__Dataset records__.
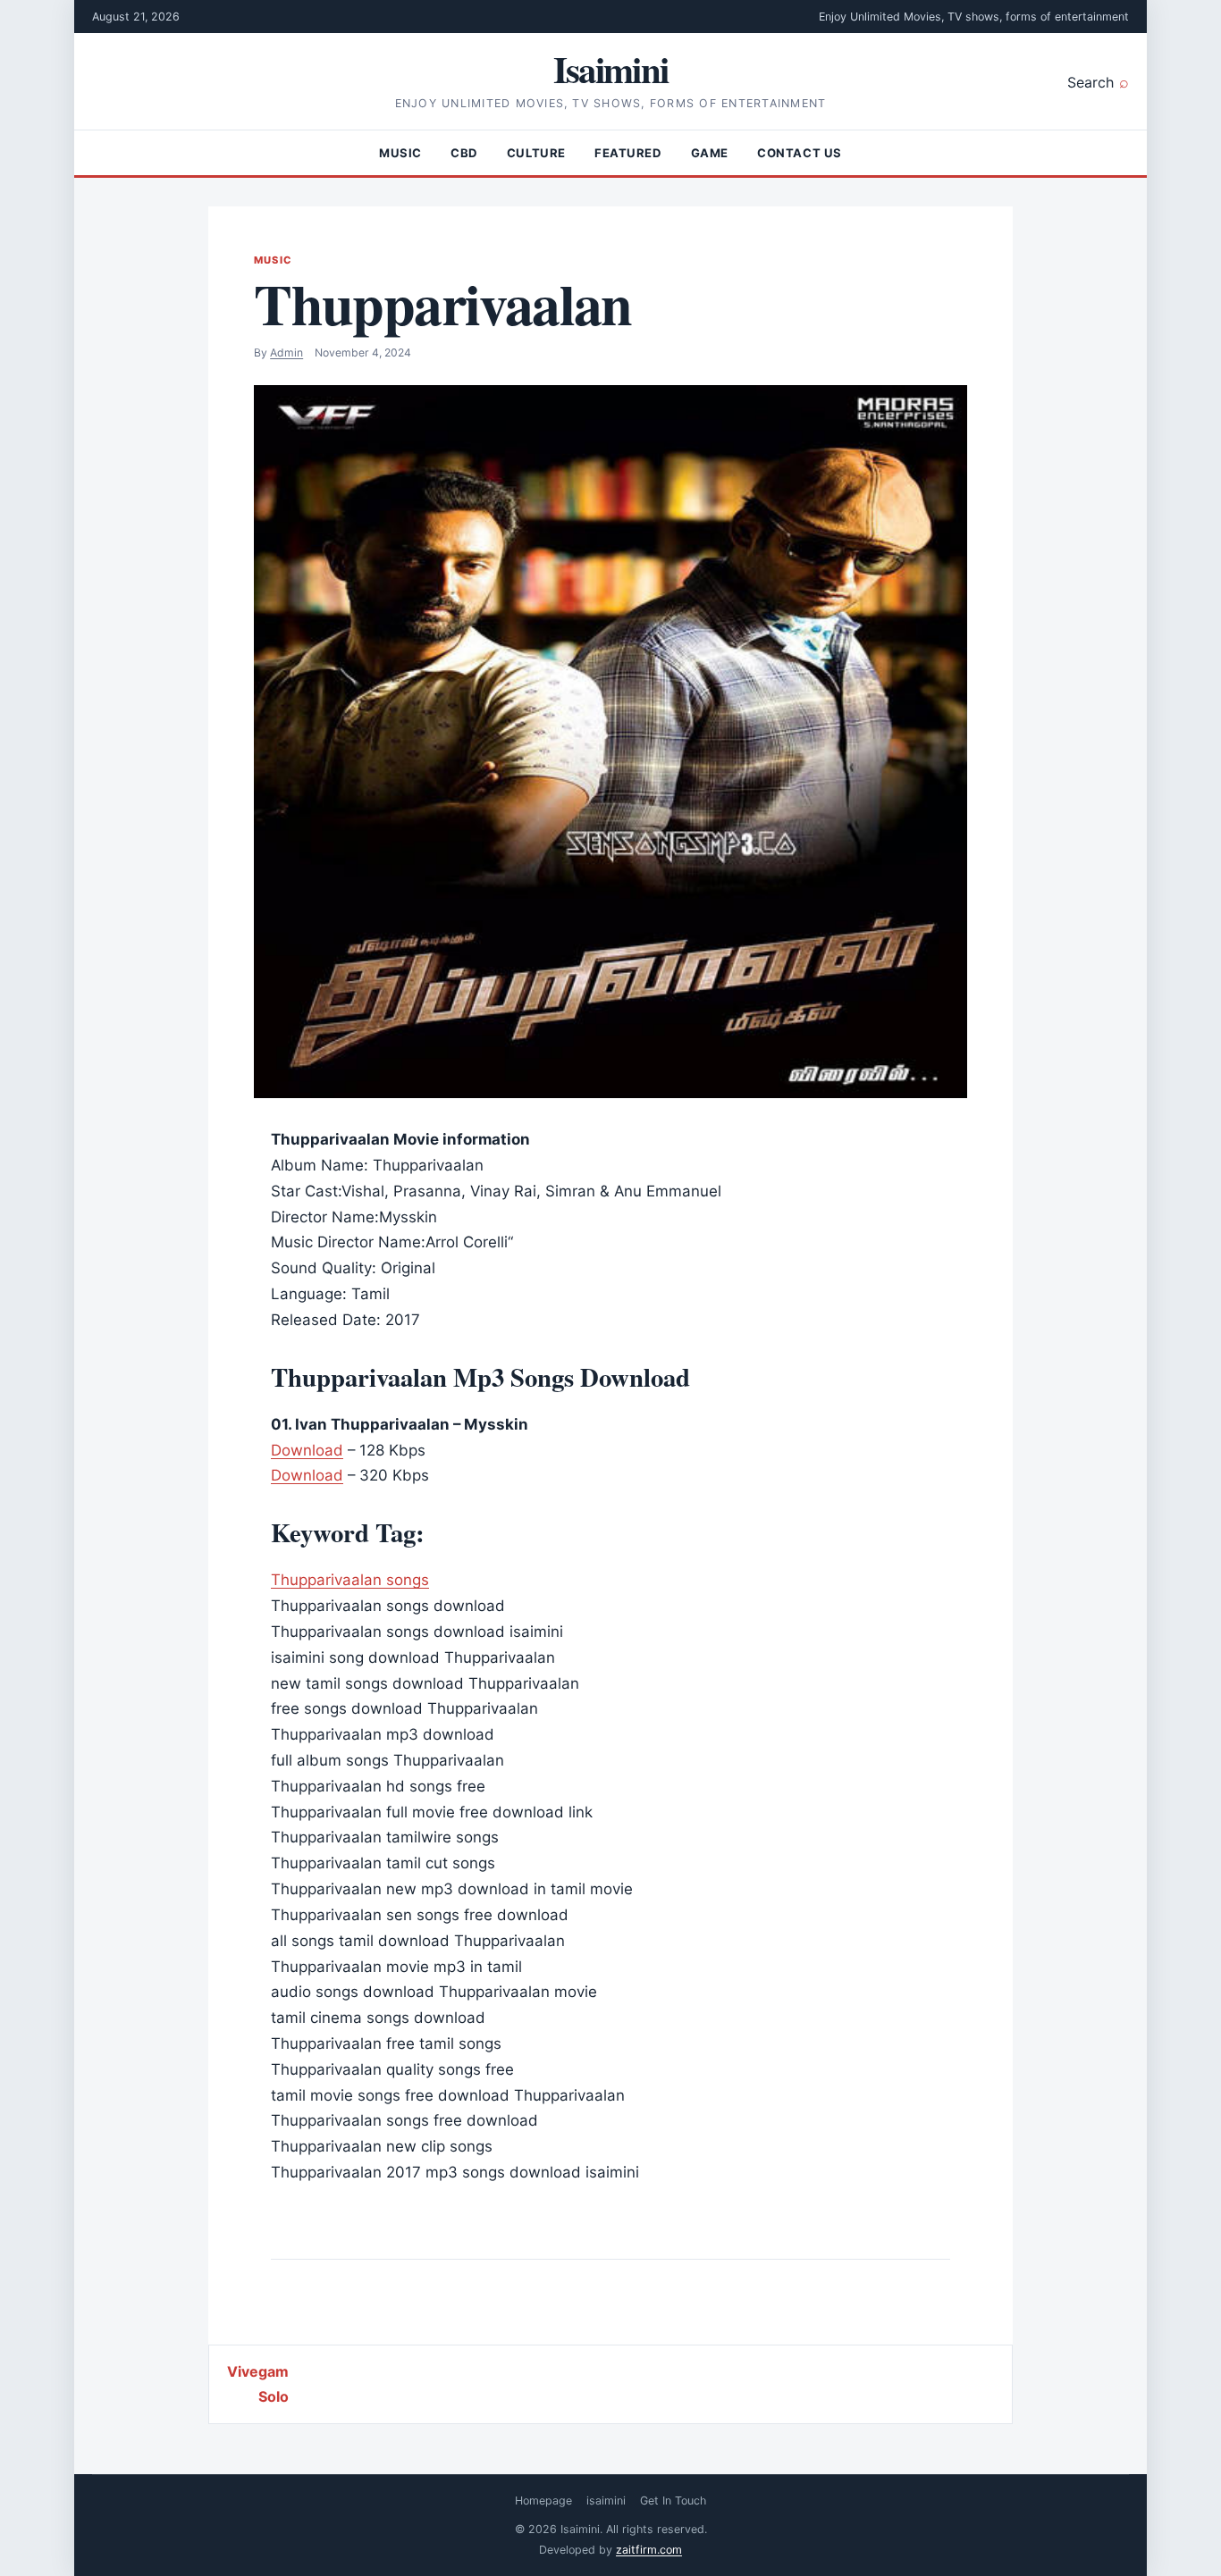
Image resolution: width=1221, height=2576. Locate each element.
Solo (273, 2396)
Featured (628, 153)
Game (709, 153)
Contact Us (799, 153)
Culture (536, 153)
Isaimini (611, 69)
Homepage (543, 2500)
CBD (464, 153)
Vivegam (258, 2371)
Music (400, 153)
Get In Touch (673, 2500)
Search (1090, 82)
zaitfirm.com (649, 2549)
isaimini (606, 2500)
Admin (286, 352)
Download (307, 1450)
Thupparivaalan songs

__Task details__.
From the line containing "Search (1090, 82)" through the last line of the records, output each line exactly and nothing more.

__Response area__.
Search (1090, 82)
zaitfirm.com (649, 2549)
isaimini (606, 2500)
Admin (286, 352)
Download (307, 1450)
Thupparivaalan songs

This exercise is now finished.